Segment Start: Material for the task

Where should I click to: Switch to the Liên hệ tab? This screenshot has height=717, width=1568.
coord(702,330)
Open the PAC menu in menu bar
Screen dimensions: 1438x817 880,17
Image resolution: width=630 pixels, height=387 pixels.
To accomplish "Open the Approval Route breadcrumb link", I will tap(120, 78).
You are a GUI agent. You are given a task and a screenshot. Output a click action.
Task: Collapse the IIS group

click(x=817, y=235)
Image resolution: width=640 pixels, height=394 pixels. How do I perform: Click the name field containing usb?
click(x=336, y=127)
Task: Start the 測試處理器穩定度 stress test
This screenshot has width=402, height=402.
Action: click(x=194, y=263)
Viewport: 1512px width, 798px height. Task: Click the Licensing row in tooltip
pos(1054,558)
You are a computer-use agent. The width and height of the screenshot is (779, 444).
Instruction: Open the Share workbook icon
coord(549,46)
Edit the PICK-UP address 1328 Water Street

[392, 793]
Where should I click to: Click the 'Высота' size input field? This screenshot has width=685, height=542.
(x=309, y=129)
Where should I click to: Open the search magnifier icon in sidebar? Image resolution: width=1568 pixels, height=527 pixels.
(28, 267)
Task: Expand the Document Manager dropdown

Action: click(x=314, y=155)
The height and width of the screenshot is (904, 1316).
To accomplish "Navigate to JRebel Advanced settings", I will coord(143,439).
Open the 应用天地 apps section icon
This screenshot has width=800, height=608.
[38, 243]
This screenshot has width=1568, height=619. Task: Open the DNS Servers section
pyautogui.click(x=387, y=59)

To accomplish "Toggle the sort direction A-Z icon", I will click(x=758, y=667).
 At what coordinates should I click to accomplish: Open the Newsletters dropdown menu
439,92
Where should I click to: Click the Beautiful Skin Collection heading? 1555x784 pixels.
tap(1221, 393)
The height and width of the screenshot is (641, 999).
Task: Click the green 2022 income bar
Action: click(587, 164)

Segment End: Material for the task

● Work request
Output the data above in full and exactly.

● Exercise answer
Where should I click to: Switch to the Liên hệ tab? This screenshot has height=717, width=1568.
coord(702,330)
Open the PAC menu in menu bar
Screen dimensions: 1438x817 880,17
Image resolution: width=630 pixels, height=387 pixels.
To accomplish "Open the Approval Route breadcrumb link", I will tap(120, 78).
You are a GUI agent. You are given a task and a screenshot. Output a click action.
Task: Collapse the IIS group

click(x=817, y=235)
Image resolution: width=640 pixels, height=394 pixels. How do I perform: Click the name field containing usb?
click(x=336, y=127)
Task: Start the 測試處理器穩定度 stress test
This screenshot has width=402, height=402.
Action: click(x=194, y=263)
Viewport: 1512px width, 798px height. Task: Click the Licensing row in tooltip
pos(1054,558)
You are a computer-use agent. The width and height of the screenshot is (779, 444).
Instruction: Open the Share workbook icon
coord(549,46)
Edit the PICK-UP address 1328 Water Street

[392, 793]
Where should I click to: Click the 'Высота' size input field? This screenshot has width=685, height=542.
(x=309, y=129)
Where should I click to: Open the search magnifier icon in sidebar? Image resolution: width=1568 pixels, height=527 pixels.
(28, 267)
Task: Expand the Document Manager dropdown

Action: click(x=314, y=155)
The height and width of the screenshot is (904, 1316).
To accomplish "Navigate to JRebel Advanced settings", I will coord(143,439).
Open the 应用天地 apps section icon
This screenshot has width=800, height=608.
[38, 243]
This screenshot has width=1568, height=619. Task: Open the DNS Servers section
pyautogui.click(x=387, y=59)

To accomplish "Toggle the sort direction A-Z icon", I will click(x=758, y=667).
 At what coordinates should I click to accomplish: Open the Newsletters dropdown menu
439,92
Where should I click to: Click the Beautiful Skin Collection heading? 1555x784 pixels.
tap(1221, 393)
The height and width of the screenshot is (641, 999).
Task: Click the green 2022 income bar
Action: click(587, 164)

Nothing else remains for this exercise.